(Records excerpted from a collection)
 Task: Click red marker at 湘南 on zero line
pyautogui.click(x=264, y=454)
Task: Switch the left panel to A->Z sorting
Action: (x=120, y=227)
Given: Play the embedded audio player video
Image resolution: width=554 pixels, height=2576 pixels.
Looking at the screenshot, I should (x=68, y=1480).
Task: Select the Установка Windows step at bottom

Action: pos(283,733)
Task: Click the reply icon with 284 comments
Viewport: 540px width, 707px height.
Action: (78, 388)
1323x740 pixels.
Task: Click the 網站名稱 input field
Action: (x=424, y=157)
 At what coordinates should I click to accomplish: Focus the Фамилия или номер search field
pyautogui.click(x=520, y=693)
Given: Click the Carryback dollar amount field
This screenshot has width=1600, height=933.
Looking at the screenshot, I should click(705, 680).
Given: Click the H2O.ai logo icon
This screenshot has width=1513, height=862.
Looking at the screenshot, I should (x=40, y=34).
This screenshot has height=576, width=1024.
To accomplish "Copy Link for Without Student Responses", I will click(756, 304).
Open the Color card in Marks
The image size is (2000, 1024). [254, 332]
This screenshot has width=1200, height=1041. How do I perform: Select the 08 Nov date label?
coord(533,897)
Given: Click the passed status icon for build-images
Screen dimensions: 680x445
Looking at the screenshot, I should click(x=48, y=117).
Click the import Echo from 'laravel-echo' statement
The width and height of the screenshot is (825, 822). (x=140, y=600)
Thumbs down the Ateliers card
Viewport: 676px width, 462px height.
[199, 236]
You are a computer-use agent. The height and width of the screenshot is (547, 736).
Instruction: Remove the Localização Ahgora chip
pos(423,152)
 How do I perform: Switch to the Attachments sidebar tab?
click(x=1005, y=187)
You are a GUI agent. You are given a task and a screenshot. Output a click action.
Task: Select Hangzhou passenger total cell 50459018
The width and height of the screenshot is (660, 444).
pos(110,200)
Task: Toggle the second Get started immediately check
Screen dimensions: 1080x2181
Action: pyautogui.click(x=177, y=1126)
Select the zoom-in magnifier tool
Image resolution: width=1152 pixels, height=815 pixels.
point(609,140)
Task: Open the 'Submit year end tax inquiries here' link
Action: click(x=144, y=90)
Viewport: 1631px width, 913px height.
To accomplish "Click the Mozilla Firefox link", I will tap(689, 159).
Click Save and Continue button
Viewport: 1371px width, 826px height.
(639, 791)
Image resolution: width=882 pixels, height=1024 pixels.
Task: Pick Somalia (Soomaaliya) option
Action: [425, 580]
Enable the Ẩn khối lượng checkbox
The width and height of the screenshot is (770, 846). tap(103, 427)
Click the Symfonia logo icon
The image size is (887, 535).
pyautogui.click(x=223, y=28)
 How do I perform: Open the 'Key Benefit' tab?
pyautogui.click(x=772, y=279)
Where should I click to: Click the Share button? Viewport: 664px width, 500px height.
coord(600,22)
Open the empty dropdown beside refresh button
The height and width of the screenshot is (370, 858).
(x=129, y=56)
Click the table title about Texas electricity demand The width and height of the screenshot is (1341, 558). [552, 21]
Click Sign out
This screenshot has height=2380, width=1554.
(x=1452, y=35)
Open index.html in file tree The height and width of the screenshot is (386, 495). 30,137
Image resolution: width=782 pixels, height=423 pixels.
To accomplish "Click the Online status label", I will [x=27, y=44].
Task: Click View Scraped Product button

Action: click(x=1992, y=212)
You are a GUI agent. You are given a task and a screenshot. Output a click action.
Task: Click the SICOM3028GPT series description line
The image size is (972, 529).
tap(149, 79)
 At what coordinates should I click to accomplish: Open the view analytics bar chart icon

_Your objective_
Copy the records above faithfully. Begin at their first line, end at the line containing "Given: Play the embedded audio player video", and include nothing else.

_Written solution_
 Task: Click red marker at 湘南 on zero line
pyautogui.click(x=264, y=454)
Task: Switch the left panel to A->Z sorting
Action: (x=120, y=227)
Given: Play the embedded audio player video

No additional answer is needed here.